1. Incroyable manque de maturité

La composition de l'air dans les capsules et les stations spatiales a toujours été une question difficile. Par exemple, pour les stations Mir et ISS, le choix était de copier l'atmosphère terrestre, soit environ 80% d'azote et 20% d'oxygène à une pression de 1 bar. Pour la station Skylab, c'était 74% d'oxygène et 26% d'azote à une pression de 350 millibars. Enfin, pour le module de commande des missions Apollo, c'était de l'oxygène pur à 5 psi (344 millibars).

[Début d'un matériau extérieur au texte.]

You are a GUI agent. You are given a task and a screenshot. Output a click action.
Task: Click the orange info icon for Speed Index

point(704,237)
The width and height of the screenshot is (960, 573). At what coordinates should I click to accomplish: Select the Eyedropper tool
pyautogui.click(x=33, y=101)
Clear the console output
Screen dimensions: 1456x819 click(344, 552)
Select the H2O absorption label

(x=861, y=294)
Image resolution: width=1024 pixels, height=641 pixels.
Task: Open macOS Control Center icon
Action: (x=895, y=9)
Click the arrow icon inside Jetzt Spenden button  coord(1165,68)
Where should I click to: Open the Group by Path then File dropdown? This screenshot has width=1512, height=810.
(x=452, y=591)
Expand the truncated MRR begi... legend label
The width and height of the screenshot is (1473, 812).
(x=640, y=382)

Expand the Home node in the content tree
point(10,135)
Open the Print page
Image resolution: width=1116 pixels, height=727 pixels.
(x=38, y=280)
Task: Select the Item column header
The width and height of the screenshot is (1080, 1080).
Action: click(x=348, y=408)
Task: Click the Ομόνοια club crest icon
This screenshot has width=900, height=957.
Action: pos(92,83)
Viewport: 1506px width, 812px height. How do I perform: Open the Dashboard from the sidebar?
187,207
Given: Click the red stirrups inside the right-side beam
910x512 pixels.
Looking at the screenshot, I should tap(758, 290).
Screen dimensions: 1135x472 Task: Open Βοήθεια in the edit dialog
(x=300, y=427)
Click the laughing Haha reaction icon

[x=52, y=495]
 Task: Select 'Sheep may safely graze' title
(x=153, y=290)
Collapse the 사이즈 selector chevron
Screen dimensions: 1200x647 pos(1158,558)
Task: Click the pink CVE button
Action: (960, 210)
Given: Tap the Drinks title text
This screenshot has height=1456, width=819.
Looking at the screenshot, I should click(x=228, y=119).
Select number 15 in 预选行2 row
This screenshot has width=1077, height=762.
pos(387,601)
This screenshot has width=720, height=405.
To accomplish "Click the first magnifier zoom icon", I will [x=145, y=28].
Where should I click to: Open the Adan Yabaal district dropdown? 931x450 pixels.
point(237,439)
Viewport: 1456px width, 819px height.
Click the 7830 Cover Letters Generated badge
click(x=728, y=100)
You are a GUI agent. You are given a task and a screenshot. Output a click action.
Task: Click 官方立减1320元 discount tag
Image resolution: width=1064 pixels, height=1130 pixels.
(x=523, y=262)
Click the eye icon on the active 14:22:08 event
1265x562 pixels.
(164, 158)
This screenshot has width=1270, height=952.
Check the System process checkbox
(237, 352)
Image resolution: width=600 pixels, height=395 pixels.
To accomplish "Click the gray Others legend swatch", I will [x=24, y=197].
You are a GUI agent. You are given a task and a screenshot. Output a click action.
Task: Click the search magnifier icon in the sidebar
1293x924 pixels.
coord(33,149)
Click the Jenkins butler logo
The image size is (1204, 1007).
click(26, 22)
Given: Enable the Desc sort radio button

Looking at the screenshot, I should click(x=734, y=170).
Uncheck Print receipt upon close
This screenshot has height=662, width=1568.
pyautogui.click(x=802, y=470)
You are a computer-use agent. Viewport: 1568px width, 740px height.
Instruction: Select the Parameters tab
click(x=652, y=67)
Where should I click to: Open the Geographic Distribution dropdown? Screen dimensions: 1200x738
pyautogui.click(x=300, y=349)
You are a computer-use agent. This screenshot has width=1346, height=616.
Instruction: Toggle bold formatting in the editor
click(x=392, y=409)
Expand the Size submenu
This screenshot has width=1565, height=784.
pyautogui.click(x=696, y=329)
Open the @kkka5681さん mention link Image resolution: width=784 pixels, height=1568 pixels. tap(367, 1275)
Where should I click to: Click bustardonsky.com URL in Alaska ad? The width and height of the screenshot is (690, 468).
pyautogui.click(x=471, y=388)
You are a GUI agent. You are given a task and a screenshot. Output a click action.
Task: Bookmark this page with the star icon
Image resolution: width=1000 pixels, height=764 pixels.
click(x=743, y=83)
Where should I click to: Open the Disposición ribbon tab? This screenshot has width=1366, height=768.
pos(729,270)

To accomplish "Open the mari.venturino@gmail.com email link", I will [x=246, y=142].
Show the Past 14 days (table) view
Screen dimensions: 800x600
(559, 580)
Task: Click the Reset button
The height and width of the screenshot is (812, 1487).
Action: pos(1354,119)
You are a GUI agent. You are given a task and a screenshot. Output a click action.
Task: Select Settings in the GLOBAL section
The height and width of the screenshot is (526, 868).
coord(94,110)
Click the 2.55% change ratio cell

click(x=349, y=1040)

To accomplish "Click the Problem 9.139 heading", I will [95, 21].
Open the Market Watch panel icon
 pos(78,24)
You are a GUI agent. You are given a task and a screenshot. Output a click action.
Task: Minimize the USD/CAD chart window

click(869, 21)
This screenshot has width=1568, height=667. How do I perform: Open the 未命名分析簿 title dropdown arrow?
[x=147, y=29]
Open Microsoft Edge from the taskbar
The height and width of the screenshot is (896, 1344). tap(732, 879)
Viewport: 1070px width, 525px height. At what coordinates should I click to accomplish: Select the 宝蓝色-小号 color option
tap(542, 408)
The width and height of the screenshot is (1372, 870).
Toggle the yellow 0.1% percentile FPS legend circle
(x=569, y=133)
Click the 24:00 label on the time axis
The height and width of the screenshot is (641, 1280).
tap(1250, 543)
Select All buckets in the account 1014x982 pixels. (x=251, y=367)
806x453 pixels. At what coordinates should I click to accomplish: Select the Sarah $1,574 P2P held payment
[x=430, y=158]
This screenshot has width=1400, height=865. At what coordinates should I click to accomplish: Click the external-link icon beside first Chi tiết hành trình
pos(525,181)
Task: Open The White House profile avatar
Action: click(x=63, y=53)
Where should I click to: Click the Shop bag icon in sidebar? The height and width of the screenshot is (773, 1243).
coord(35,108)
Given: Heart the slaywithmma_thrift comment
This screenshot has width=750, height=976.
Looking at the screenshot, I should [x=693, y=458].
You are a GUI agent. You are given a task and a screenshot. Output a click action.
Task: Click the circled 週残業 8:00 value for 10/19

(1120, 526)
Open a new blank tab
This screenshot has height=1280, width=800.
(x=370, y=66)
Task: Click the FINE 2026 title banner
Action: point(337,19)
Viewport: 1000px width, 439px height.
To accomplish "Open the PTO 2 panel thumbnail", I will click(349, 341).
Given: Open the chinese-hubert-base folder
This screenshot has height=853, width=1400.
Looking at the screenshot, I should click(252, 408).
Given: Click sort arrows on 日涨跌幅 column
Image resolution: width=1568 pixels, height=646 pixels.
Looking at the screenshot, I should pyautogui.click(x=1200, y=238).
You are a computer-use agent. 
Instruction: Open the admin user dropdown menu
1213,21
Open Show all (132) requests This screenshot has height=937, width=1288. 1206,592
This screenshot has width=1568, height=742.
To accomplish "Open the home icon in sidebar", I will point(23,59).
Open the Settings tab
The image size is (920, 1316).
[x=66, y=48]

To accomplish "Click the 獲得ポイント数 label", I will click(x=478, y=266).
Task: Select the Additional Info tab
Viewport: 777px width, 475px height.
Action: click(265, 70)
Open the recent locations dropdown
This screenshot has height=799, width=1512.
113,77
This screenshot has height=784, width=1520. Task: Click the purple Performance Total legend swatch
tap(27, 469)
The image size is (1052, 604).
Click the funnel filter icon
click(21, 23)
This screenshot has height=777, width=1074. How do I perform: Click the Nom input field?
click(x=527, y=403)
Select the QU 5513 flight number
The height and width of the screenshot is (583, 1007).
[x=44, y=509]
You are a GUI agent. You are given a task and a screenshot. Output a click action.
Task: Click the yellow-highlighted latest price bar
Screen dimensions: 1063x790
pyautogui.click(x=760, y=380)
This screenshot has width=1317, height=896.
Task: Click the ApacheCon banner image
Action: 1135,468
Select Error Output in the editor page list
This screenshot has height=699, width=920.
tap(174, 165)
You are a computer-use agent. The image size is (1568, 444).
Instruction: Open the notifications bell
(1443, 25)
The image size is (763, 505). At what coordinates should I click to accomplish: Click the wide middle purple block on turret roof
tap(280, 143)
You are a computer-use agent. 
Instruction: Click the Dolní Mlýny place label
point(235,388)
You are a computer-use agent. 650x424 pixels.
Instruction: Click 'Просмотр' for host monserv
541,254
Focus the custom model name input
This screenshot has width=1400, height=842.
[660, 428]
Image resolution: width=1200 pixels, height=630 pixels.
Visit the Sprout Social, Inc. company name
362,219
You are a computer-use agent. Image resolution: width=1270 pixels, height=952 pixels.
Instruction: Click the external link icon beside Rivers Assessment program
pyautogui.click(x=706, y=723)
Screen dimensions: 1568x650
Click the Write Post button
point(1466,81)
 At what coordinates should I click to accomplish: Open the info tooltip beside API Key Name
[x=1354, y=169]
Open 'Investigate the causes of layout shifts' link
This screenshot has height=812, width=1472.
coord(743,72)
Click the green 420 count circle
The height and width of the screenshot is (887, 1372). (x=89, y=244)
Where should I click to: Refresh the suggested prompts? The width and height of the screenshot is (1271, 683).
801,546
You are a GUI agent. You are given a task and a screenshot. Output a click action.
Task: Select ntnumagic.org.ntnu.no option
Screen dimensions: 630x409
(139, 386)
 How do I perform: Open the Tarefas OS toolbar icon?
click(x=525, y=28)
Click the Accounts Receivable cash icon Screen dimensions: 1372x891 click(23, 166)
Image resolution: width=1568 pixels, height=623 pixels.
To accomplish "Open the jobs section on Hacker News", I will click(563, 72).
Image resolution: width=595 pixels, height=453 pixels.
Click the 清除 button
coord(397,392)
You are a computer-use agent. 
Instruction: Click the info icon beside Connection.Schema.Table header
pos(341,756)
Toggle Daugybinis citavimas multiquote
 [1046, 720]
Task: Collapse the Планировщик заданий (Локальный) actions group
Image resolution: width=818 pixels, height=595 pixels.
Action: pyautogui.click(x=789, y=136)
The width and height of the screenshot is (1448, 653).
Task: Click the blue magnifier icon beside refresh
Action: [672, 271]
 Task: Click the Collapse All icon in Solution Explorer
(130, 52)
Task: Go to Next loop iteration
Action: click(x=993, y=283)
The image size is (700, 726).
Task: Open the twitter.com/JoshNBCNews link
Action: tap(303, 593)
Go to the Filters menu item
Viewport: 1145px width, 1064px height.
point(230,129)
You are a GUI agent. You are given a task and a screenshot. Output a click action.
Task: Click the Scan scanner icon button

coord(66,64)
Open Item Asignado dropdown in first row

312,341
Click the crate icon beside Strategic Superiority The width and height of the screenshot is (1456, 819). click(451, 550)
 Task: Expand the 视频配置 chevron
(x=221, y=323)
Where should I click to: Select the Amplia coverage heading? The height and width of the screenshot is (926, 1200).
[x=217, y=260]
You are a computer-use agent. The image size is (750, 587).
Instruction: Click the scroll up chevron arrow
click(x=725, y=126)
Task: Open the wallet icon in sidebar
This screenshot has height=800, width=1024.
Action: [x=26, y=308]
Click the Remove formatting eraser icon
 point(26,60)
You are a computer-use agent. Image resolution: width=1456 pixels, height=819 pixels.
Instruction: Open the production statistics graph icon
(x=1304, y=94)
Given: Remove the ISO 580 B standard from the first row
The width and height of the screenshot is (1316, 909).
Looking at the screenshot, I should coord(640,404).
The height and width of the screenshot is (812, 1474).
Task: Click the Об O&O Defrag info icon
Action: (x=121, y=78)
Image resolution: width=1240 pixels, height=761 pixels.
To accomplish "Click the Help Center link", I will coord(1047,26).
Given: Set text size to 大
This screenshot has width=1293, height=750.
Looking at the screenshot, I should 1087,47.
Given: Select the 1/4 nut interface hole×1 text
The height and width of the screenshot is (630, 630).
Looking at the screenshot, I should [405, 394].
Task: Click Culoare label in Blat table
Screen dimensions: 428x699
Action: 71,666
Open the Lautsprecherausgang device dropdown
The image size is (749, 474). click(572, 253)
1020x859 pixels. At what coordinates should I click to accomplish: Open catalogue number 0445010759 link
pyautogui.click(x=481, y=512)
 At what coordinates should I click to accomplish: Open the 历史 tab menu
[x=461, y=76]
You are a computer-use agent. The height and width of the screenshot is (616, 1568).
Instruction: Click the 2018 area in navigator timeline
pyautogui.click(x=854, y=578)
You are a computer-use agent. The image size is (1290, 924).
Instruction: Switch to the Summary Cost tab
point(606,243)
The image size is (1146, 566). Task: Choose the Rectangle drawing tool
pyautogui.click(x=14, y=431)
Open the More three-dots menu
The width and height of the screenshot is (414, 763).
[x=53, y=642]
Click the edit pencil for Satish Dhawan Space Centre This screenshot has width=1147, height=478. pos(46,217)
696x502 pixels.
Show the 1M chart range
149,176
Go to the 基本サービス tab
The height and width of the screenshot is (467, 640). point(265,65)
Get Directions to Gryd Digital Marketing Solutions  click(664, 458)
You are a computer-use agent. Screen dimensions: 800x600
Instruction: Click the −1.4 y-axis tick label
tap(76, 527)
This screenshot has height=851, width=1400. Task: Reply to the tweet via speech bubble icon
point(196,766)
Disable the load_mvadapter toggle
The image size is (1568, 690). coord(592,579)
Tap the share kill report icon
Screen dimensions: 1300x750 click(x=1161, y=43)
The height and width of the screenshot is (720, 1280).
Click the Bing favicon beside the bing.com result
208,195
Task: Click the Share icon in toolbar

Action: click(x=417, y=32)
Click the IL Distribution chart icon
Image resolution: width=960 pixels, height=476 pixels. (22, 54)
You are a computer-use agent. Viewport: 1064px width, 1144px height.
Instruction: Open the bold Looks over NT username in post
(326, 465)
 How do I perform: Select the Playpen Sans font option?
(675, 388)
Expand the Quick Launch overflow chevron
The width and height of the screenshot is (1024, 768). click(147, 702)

Lors de la conférence IAC (International Astronautical Congress) de 2024, la question suivante fut posée à un responsable du programme Artemis du retour vers la Lune (traduite de l'Anglais) : << Quelle sera la composition et la pression de l'air dans les vaisseaux et modules habités du programme Artemis ? >> Et la réponse fut : << Ce n'est pas encore décidé.>> Cette réponse illustre la complexité et l'indécision des experts sur ce sujet. Après tant d'années passées à faire des tests dans les stations orbitales tels que Salyout, Skylab, Mir, ou l'ISS, on ne sait pas quels sont les meilleurs choix de composition de l'atmosphère et de sa pression pour les missions de moyenne durée (la Lune), ou de longue durée (Mars). Aussi incroyable que cela paraisse, ces stations ont été exploitées pour de nombreuses expériences scientifiques, mais pas pour tester l'atmosphère, qui est pourtant une problématique fondamentale. En ce qui concerne l'ISS, la raison invoquée est que les systèmes de contrôle ont été paramétrés pour une atmosphère spécifique et il y aurait donc un risque à tester autre chose. La composition de l'atmosphère et la pression ont donc été choisies identiques à celles de l'atmosphère terrestre et ces valeurs n'ont jamais changé. Pour les missions martiennes, c'est un choix possible, bien entendu, mais il a trois inconvénients majeurs :

  • Il implique une épaisseur importante des parois du vaisseau pour résister à la pression interne, ce qui représente une pénalité de masse non négligeable par rapport à d'autres options. Quand on sait que la masse totale de la charge utile est pratiquement le problème numéro un des missions martiennes habitées, ce n'est pas le choix qu'on a envie de faire s'il y a d'autres options.
  • La pression en azote doit être maintenue. Or, il y a fréquemment des pertes d'air dans les modules habités, ne serait-ce que parce qu'il faut parfois ouvrir des sas, ce qui implique d'embarquer dans le vaisseau des réserves d'azote et d'avoir des systèmes de contrôle et de régulation liés à ce gaz. Cela augmente donc la complexité et la masse totale du vaisseau.
  • S'il faut sortir en scaphandre, un tel choix nécessite une préparation et un conditionnement de l'ordre de deux heures, l'atmosphère de ces derniers étant classiquement de l'oxygène pur à 300 ou 400 millibars. Il faut en effet du temps pour l'adaptation physiologique de l'astronaute. Si les sorties sont rares, comme c'est le cas de l'ISS, c'est acceptable, mais cette contrainte est rédhibitoire si on veut explorer une surface planétaire de manière efficace.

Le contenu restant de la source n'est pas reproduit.